How to program in Python to run system commands in 1000s of servers

Babu babukk at gmail.com
Sun Apr 10 10:22:56 EDT 2011


On Apr 8, 5:40 am, Thomas Rachel <nutznetz-0c1b6768-bfa9-48d5-
a470-7603bd3aa... at spamschutz.glglgl.de> wrote:
> Am 07.04.2011 21:14, schrieb Anssi Saari:
>
> > Chris Angelico<ros... at gmail.com>  writes:
>
> >> Depending on what exactly is needed, it might be easier to run a
> >> separate daemon on the computers, one whose sole purpose is to do the
> >> task / get the statistics needed and return them. Then the Python
> >> script need only collect each program's returned response.
>
> > Those would still need to be deployed somehow to the thousands of
> > machines though.
>
> But only once...
>
> > I realized after posting that something like pexpect might work for
> > stuffing the keystrokes needed to root login via ssh to all machines
> > and such... If that's what he needs to do, since it wasn't very clear.
>
> Maybe that works.

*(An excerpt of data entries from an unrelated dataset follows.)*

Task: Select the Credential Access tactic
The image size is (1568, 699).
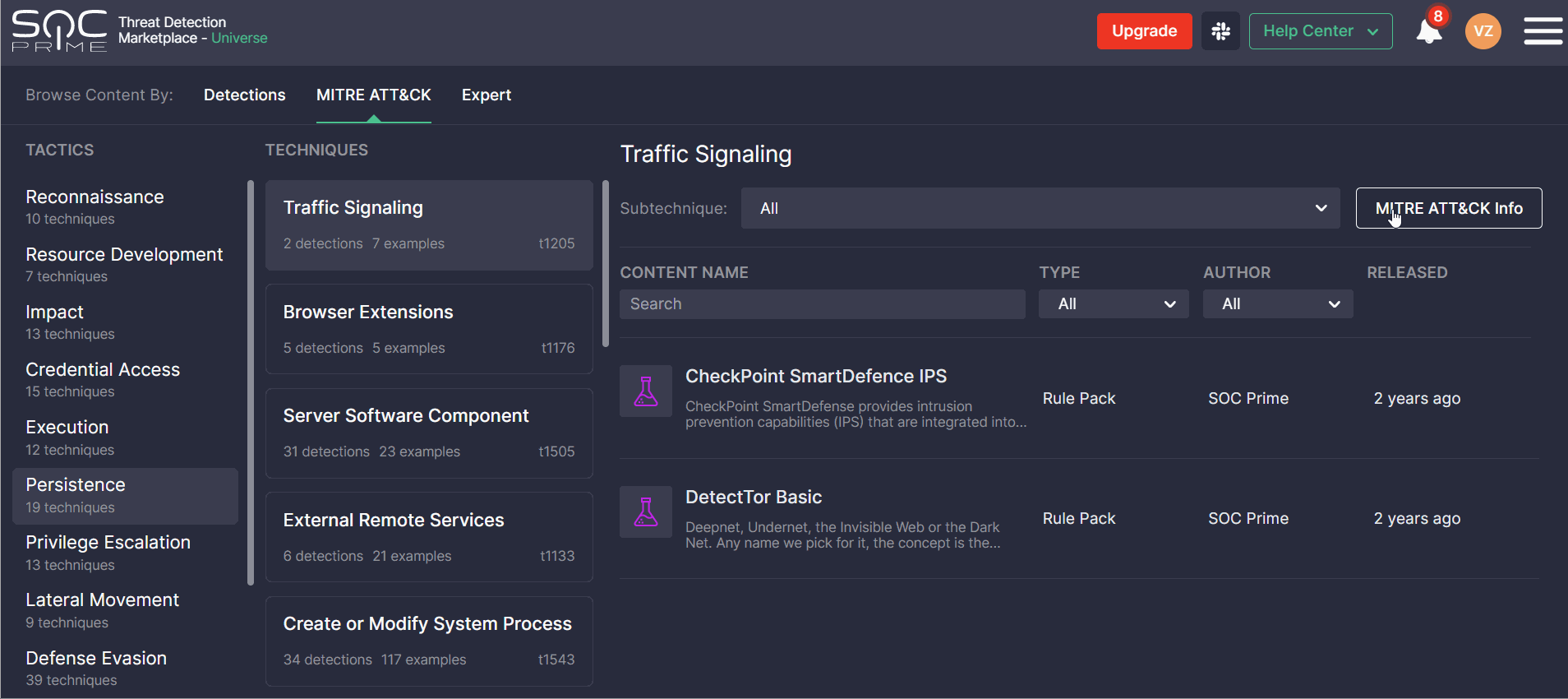Action: [103, 370]
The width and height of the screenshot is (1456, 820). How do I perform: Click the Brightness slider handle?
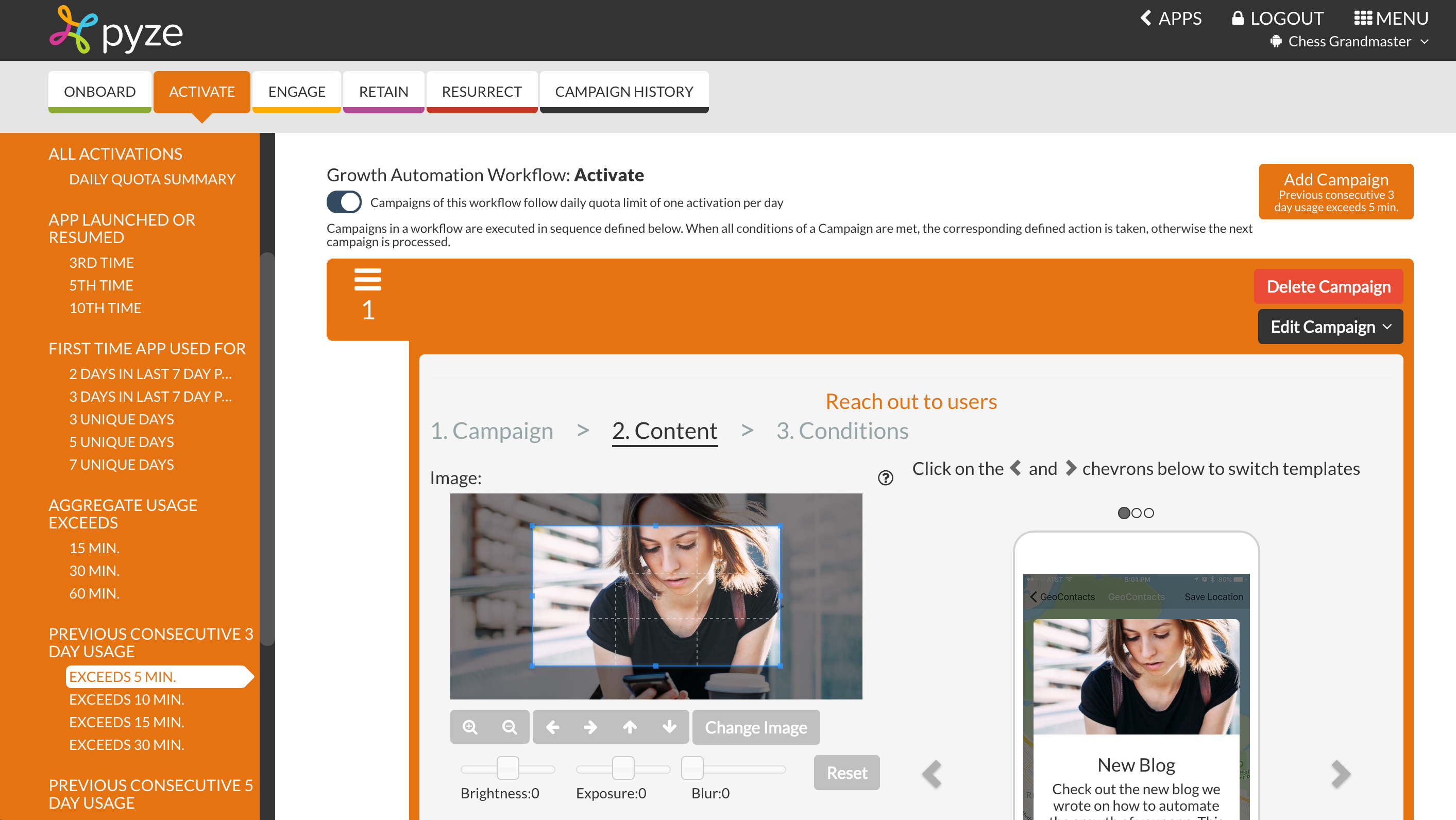point(507,768)
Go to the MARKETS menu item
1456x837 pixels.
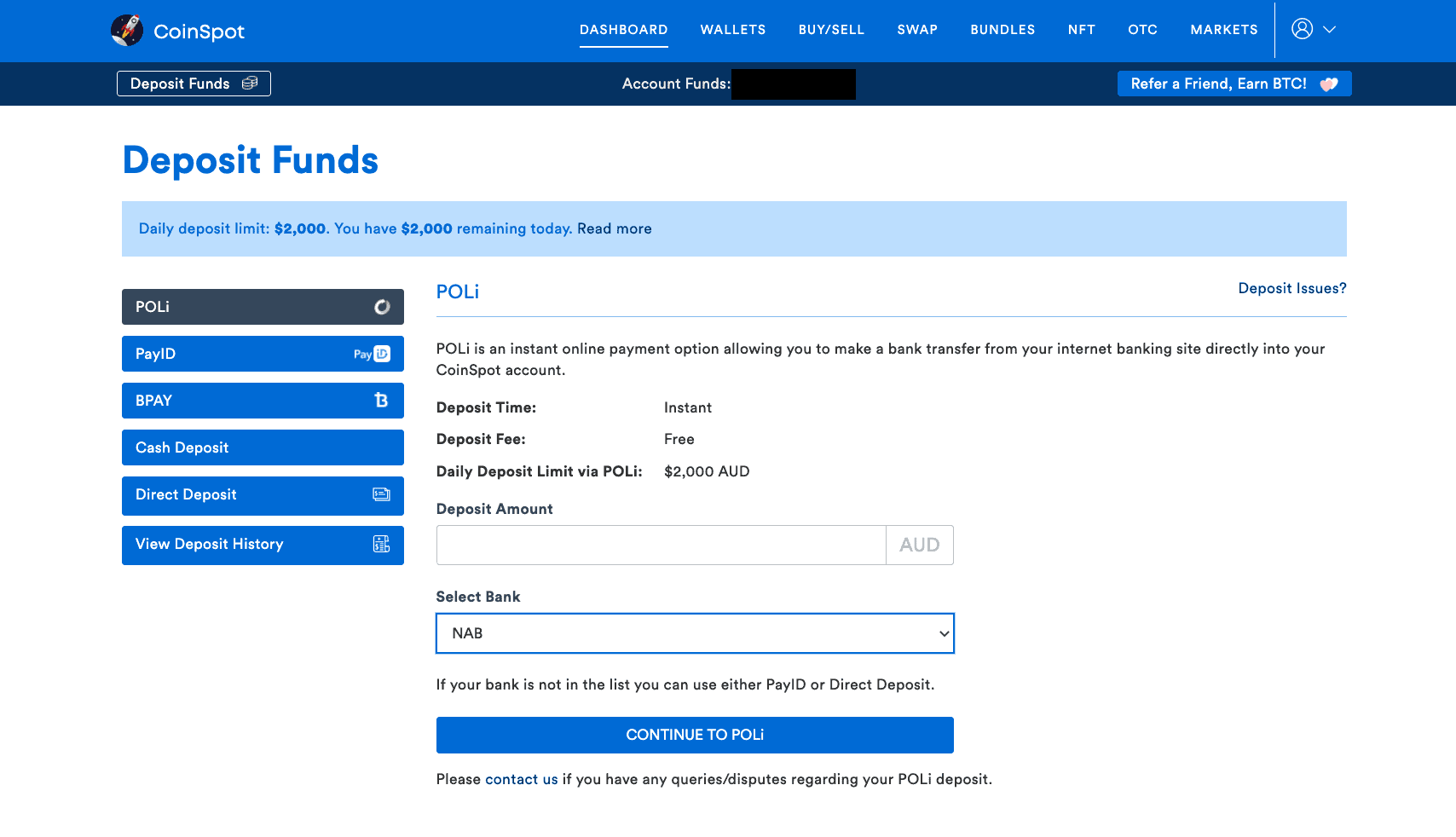(x=1223, y=29)
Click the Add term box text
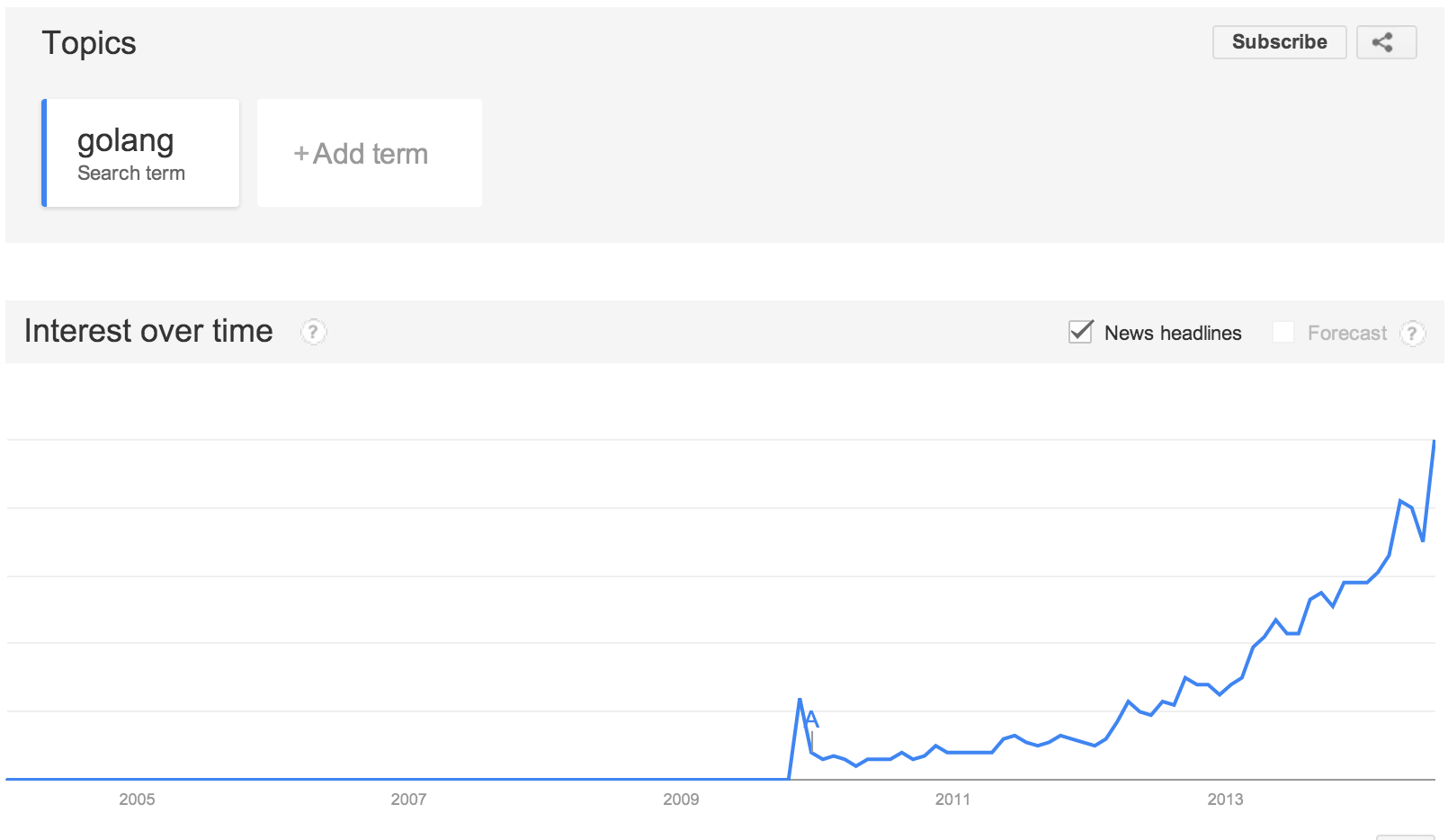The height and width of the screenshot is (840, 1448). point(371,154)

But it is much, much worse than using keys...
>
> Thomas

Thank you all for various ideas.  Let me give some background and more
information here.  Reason that we cannot use root trusted ssh is a
Internal Information Security decision.  Given that we have this
restriction, I wanted to explore what other creative options we have
so that we can still accomplish this.

In our enterprise environment, quick production support is very
important.  An application problem troubleshooting might require
we check various status on multiple servers quickly.  So we need to
execute commands depending on the situation.  Let me summarize some of
the ideas presented in this thread.
  1. Use pexpect to login and become root(or sudo - yes sudo is
allowed) on the remote machines
  2. run a daemon on each server, which will respond to client
requests
  3. run your program through cron and collect data and dump into a
database which can be used for query later [ yes - this is on
      plate ]
  4. Use fabric (fabile.org) for developing program.  Does this assume
that ssh root trust is already in place?

Are there any more different approaches?  I suppose if we take the
daemon approach then we can make it as a webservice as well?